SOURCE EXCERPT ::
15. The learned trial Judge proceeded on the footing that under Exhibit B-3 when the defendant asked the plaintiff whether he was willing to offer Rs. 2,715 for zinc dross and Rs. 1,225 for zinc ash, the defendant did not give any indication to the plaintiff that the latter would have to share the contract with another party, that it virtually meant that, if the plaintiff accepted those rates, the entire contract would be given to it, and that, since the plaintiff was willing to perform the entire contract at those rates, it was not in breach.
16. The learned appellate Judge, however, has observed that under Exhibit B-3 itself the plaintiff was asked to say whether he was prepared to lift the zinc dross at Rs. 2,715 and zinc ash at Rs. 1,225, subject to other tender conditions, that these words,' subject to other tender conditions'' automatically included Clause 4 of the original instructions to the tenderers contained in Exhibit B-1, dated 6th April, 1967, that under Clause 4 liberty had been reserved with the Managing Director of the defendant to split up the tender, that the splitting up of the tender between the respondent and another party by the letter, dated 27/31st May, 1967 (Exhibit B-10) was only in accordance with that reserved power, that consequently under Exhibit B-10 the contract became concluded and that, since the plaintiff was not willing to share the contract with another, the plaintiff was in breach.

STORED DATA ::
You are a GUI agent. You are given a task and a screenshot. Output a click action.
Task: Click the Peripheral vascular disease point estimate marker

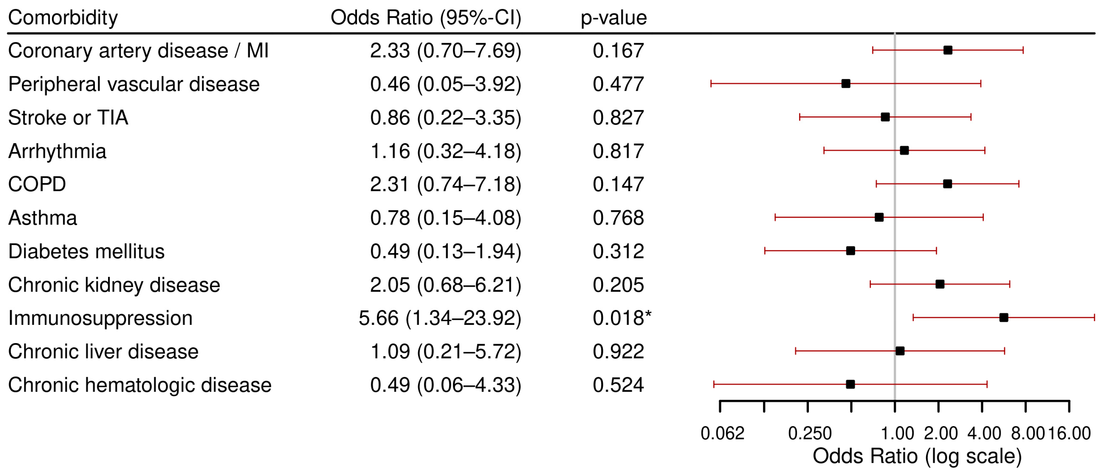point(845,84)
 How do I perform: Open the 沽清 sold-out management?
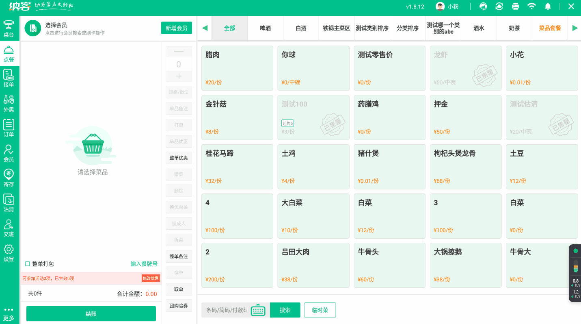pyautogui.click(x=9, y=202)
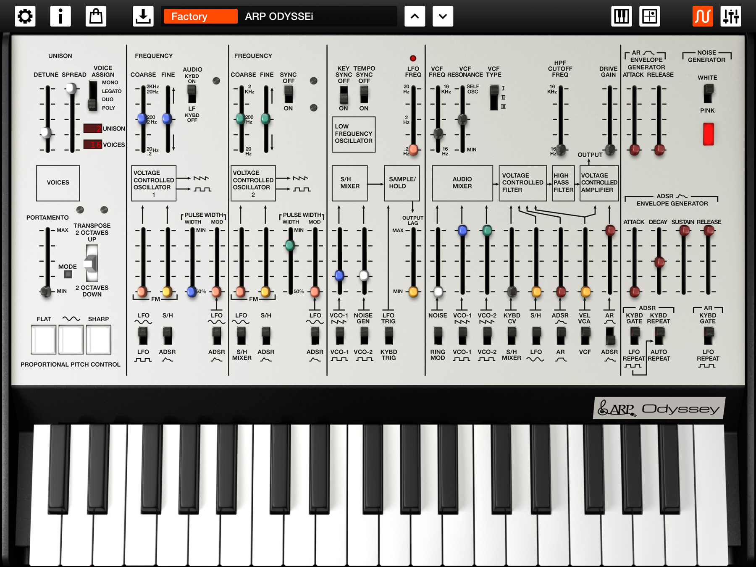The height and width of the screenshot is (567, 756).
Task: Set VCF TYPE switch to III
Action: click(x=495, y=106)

---

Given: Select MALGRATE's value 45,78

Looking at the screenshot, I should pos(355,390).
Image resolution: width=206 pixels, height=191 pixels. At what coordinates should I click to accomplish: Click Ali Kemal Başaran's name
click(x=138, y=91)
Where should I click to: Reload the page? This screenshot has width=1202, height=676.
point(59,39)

* * *

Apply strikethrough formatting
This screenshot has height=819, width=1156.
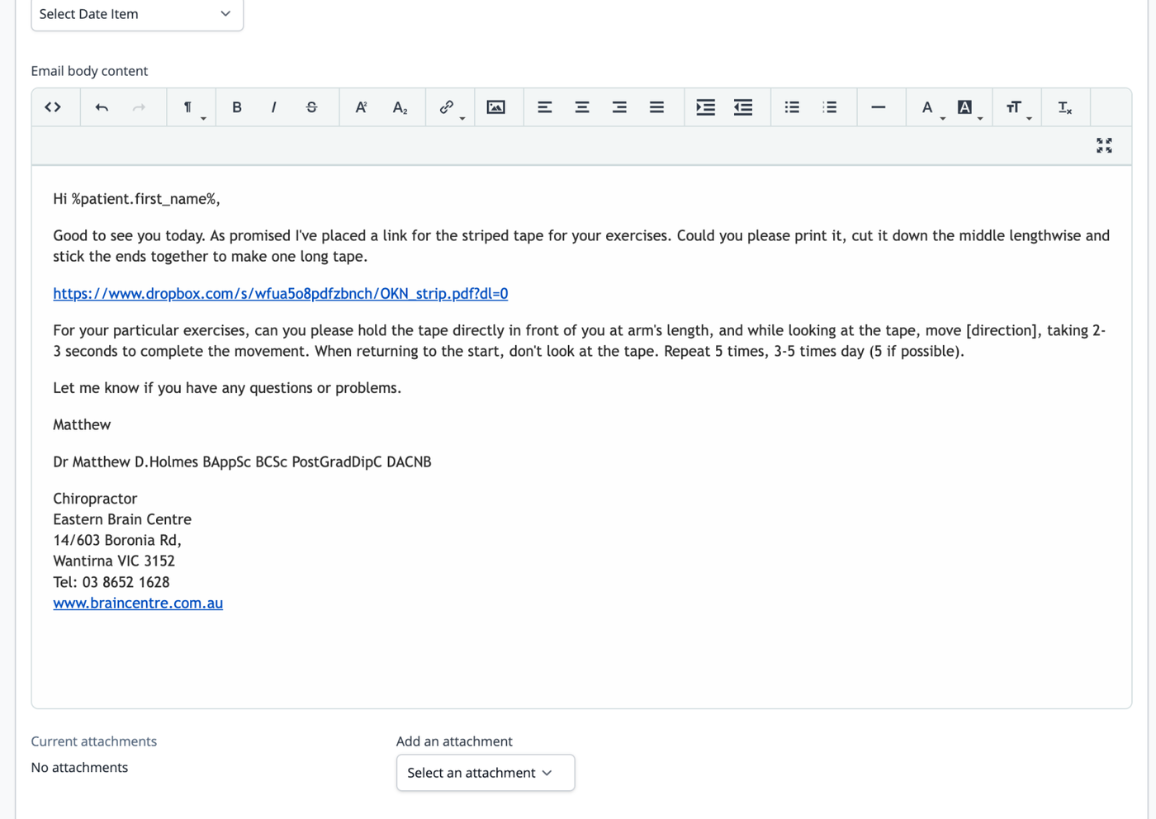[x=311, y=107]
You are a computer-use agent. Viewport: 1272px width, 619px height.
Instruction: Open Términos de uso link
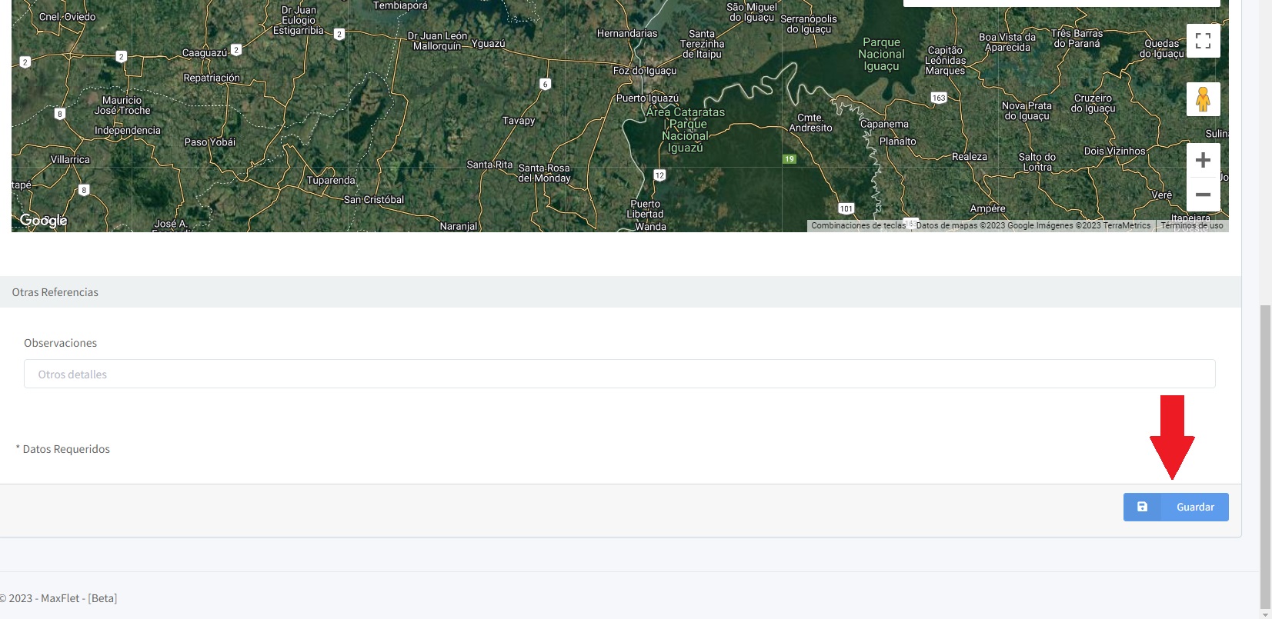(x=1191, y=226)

PROBLEMS TO WORK ON ::
1. Do these statements agree with the judgment excerpt? For each, answer yes or no and quote the words that decide it.
(a) The trial Judge held that the plaintiff was not in breach.
(b) Clause 4 reserved to the plaintiff the liberty to split up the tender.
(c) Exhibit B-10 is dated 6th April, 1967.
2. From the judgment excerpt, extract everything from "15. The learned" down to "not in breach.".
3. Answer these questions from the judgment excerpt, one per line.
(a) What rate was the plaintiff asked to offer for zinc ash?
(b) Which exhibit contained the original instructions to the tenderers?
(c) What date does that exhibit bear?

SOLUTIONS PER TASK ::
1.
(a) Yes: "since the plaintiff was willing to perform the entire contract at those rates, it was not in breach"
(b) No: "liberty had been reserved with the Managing Director of the defendant to split up the tender"
(c) No: "the letter, dated 27/31st May, 1967 (Exhibit B-10)"

2.
15. The learned trial Judge proceeded on the footing that under Exhibit B-3 when the defendant asked the plaintiff whether he was willing to offer Rs. 2,715 for zinc dross and Rs. 1,225 for zinc ash, the defendant did not give any indication to the plaintiff that the latter would have to share the contract with another party, that it virtually meant that, if the plaintiff accepted those rates, the entire contract would be given to it, and that, since the plaintiff was willing to perform the entire contract at those rates, it was not in breach.

3.
(a) Rs. 1,225
(b) Exhibit B-1
(c) 6th April, 1967